POULTRY producers are anxiously waiting to see how the lifting of a ban on live fowl sales in the city will affect their businesses.

For while the Shanghai government is promoting chilled and frozen poultry on disease control grounds, many locals traditionally buy live fowl.

Both sectors are closely following shopping trends to see which option locals choose.

Sales of live poultry resumed on May 1, after Shanghai authorities closed all live poultry markets from January 31 to April 30 in a bid to stop the spread of the H7N9 bird flu virus.

For Feng Shixiang, a live poultry seller in Shanghai from neighboring Jiangsu Province, the end of the ban couldn’t come soon enough, as he has tens of thousands of chickens to sell.

“My only hope now is that I don’t run a deficit, having not earned a penny due to the H7N9 bird flu virus,” he said.

But the resumption of live poultry sales has brought concerns for producers such as Chen Yinquan, board chairman of Wangyuan Farming Cooperative in suburban Fengxian District.

The cooperative was among the first businesses to switch to frozen poultry in response to the city government’s call.

With live poultry markets reopening, his business, which was showing signs of budding, could face a tough time.

“I don’t know whether consumers will abandon frozen chicken. All we can do is to wait and see,” Chen said.

“I will consider pulling out of the frozen poultry market if the trade volume shrinks by more than half,” Chen admitted.

Encourage new habits

Under the live poultry ban when H7N9 infection was likely to be at its peak, 119 retail trade spots and two live poultry wholesale markets were closed.

While the Shanghai Commerce Commission has now lifted the ban, the city said it will eventually eliminate live poultry sales.

To this end, authorities will continue supporting chilled and frozen poultry sales, encouraging new habits and promoting brand-building, it said.

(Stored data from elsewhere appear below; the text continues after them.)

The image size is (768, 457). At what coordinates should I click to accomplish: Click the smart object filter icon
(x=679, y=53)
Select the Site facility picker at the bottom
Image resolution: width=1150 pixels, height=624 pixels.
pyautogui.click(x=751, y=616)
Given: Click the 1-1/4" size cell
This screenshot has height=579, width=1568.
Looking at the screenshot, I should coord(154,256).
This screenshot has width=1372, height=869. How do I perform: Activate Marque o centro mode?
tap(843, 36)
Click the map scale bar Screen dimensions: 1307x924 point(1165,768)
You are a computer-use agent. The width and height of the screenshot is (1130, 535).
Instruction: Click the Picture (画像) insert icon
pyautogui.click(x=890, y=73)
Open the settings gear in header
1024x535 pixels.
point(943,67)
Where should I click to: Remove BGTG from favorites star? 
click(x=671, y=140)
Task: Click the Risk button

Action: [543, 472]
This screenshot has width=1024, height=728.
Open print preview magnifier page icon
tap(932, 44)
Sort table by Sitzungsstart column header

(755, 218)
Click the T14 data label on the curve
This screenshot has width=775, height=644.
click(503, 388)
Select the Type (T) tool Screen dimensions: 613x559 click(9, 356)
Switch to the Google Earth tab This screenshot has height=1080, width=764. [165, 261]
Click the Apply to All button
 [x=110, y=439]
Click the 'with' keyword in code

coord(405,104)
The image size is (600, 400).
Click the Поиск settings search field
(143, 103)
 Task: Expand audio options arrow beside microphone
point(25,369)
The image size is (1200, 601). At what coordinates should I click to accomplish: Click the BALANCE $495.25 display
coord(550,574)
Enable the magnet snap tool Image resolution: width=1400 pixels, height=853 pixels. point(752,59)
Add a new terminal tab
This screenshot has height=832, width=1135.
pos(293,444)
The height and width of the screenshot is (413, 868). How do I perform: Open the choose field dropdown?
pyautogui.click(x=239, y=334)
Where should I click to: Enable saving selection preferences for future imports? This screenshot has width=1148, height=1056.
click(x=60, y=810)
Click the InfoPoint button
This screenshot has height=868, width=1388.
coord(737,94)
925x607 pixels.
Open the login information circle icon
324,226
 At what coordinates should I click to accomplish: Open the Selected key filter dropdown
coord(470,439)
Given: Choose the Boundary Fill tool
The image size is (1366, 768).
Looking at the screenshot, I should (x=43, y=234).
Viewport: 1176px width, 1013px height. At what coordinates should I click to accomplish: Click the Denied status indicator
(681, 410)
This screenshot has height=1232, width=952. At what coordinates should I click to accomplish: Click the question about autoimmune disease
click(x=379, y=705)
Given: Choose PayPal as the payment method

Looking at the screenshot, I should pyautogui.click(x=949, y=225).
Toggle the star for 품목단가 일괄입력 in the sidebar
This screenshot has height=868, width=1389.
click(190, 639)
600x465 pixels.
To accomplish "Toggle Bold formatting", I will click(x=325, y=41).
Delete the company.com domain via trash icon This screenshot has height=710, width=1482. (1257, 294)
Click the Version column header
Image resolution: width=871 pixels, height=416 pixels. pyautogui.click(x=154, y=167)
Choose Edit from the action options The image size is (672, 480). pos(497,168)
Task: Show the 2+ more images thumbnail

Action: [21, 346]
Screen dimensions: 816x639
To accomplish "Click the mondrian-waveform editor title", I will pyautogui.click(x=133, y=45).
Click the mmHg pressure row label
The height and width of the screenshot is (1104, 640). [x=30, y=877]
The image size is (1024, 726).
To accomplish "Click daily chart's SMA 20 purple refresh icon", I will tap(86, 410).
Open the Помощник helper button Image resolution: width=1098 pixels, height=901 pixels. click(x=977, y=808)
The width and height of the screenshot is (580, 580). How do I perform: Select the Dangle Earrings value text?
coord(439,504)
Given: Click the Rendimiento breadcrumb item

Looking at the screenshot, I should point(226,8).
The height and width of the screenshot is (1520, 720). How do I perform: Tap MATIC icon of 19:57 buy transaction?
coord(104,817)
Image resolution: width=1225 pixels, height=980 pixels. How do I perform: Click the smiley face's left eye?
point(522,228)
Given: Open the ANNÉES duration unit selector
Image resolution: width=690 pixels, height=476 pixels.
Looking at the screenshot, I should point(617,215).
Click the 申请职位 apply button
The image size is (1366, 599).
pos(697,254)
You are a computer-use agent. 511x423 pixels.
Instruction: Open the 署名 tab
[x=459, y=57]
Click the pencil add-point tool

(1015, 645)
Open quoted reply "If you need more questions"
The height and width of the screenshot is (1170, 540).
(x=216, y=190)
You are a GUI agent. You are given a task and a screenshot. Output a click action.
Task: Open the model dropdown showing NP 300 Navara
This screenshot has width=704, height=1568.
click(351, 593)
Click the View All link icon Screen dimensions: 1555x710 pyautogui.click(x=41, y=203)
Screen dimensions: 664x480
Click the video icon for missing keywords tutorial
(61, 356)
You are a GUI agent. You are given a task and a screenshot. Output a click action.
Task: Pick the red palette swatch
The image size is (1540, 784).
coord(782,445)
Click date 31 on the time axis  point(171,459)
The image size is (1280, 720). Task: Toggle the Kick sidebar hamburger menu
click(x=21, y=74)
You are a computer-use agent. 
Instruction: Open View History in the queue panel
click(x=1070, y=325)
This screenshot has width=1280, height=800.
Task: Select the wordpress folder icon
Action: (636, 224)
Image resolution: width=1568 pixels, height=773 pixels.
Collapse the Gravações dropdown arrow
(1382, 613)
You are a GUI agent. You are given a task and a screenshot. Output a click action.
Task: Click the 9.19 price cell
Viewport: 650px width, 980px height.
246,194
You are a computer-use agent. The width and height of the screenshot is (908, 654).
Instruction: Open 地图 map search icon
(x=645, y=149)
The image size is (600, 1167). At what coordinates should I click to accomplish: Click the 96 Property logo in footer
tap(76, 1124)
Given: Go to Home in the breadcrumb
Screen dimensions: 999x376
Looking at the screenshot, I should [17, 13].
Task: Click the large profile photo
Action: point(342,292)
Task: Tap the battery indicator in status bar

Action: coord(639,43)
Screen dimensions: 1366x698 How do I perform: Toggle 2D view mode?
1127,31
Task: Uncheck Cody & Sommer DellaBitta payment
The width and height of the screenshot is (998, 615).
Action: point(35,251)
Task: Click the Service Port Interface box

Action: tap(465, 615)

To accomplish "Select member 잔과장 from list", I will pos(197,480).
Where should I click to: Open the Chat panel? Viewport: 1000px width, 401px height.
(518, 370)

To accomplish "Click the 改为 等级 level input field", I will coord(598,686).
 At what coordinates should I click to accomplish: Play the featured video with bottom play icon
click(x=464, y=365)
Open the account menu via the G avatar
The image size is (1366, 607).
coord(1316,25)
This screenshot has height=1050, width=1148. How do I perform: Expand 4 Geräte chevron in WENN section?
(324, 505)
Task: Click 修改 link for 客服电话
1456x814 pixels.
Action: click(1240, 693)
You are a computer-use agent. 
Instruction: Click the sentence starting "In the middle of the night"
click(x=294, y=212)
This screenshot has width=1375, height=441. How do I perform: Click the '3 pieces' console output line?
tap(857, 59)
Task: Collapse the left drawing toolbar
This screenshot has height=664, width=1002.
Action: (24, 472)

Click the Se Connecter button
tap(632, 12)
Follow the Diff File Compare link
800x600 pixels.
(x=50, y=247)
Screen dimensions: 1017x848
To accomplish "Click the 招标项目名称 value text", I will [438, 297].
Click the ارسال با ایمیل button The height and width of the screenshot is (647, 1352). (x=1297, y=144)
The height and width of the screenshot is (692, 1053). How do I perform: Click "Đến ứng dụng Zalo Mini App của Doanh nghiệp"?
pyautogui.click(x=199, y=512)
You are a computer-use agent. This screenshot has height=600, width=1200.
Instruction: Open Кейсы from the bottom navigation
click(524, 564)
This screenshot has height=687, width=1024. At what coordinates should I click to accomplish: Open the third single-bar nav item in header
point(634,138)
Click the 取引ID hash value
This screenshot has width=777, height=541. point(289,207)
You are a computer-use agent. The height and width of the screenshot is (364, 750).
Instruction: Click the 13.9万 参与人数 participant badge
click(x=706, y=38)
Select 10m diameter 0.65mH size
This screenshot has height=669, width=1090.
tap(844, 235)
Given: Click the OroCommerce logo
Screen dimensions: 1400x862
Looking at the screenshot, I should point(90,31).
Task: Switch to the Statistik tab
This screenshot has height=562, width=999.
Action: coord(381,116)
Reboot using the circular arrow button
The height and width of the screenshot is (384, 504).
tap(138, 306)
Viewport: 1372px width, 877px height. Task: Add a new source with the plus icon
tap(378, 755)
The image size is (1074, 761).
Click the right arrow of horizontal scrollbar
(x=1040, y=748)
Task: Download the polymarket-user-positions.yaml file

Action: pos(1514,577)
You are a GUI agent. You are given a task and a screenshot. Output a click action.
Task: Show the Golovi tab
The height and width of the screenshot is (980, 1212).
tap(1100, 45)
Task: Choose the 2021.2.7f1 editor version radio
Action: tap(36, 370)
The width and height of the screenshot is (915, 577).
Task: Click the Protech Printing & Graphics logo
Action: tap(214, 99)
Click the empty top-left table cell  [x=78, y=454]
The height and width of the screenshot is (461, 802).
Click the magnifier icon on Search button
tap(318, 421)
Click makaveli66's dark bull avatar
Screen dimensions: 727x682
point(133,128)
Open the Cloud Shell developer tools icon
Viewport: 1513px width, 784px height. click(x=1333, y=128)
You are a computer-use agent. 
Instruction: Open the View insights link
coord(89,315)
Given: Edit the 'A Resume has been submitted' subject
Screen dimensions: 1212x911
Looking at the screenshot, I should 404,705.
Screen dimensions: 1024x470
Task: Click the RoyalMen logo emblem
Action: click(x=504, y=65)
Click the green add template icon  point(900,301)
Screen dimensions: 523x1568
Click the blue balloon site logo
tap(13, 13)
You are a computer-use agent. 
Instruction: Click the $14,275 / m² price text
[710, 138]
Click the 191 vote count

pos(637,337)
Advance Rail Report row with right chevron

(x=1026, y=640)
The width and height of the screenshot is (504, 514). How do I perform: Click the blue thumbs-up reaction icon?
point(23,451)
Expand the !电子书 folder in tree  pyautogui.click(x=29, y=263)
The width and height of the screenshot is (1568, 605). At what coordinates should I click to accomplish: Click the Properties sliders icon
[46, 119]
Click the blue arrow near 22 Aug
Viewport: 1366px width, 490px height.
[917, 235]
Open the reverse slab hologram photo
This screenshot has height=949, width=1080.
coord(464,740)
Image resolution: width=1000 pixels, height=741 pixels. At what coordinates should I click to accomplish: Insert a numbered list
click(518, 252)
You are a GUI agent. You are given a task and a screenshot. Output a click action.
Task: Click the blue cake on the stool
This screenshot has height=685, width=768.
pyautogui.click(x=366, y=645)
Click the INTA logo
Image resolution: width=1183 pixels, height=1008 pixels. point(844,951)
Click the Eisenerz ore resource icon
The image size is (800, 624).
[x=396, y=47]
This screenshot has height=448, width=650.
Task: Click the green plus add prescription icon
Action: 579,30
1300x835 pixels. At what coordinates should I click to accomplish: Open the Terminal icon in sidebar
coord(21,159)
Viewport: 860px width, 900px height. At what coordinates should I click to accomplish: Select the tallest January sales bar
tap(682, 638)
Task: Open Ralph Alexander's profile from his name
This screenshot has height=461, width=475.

Live markets also face more stringent inspections before reopening and must close one day a week to sterilize premises.

Jing’an District government said its only live poultry trading outlet will no longer sell live fowl.

This is bad news for live fowl producers such as Feng, who recently signed a 20-year lease on his poultry farm.

“I know my hopes are frail, but I have to open the farm to earn a living,” he said.

Live poultry is more popular due to traditional eating habits, Zhang Hua, deputy manager of the Hongkang wet market in Changning District, told Wenhui Daily.

Since the live trade resumed there have been long queues at live poultry trade counters, but none for frozen chicken anymore, Zhang said.

Zhang predicted that frozen and chilled poultry sales will fall by a third.

Before the bird flu outbreak, Shanghai Agricultural Products Wholesale Market sold up to 30,000 live fowl daily — a third of the total wholesale volume of live poultry in Shanghai.

On May 1 it sold 9,950 chickens and 2,150 pigeons.